* **Work order**
Determine the number of lines in these entries that hold the word "Summer". Give the number and nothing more.

* **Dataset**
◇ ◇ ◇ ◇ ◇
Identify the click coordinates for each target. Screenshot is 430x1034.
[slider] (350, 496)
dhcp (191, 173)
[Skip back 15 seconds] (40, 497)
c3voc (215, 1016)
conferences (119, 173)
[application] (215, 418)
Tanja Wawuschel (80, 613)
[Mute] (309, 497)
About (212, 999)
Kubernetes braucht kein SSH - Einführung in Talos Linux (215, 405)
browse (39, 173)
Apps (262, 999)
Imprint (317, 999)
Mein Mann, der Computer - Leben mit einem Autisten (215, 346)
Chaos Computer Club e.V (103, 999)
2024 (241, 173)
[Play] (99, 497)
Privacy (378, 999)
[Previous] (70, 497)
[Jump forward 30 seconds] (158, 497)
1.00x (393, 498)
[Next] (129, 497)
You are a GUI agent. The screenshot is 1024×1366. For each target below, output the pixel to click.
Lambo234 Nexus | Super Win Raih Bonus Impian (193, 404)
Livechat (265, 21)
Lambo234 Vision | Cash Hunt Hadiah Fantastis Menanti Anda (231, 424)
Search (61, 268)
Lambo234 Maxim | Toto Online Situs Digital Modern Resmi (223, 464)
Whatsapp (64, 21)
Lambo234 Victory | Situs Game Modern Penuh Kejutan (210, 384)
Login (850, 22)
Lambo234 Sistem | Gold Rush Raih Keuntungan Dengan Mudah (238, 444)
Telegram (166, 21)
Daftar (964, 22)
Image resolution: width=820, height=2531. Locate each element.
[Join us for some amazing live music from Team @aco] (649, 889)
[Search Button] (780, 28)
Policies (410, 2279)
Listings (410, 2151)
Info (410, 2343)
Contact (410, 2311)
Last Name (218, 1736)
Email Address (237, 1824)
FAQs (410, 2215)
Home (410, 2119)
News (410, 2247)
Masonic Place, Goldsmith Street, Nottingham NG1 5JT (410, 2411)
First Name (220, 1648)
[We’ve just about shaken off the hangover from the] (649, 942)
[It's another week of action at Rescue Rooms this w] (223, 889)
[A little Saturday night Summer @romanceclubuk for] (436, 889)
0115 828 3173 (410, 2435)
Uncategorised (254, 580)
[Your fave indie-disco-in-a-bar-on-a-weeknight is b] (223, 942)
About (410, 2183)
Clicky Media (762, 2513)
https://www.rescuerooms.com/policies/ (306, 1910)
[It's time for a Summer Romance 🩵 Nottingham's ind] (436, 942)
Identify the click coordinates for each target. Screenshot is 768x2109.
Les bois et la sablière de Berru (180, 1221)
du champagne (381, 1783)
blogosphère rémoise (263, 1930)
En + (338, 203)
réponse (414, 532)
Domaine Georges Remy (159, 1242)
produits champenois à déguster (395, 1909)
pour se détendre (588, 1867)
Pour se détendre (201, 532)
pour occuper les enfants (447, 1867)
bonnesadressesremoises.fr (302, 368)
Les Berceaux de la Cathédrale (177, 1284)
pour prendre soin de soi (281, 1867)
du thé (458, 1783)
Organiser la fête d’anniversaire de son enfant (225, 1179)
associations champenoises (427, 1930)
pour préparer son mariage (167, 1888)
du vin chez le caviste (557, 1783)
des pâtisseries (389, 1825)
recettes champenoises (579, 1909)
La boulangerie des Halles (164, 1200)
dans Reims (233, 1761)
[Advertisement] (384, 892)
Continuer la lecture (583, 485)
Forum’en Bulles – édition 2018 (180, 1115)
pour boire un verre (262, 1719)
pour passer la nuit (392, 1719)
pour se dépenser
◇ ◇ ◇ ◇ ◇
* **Task result**
2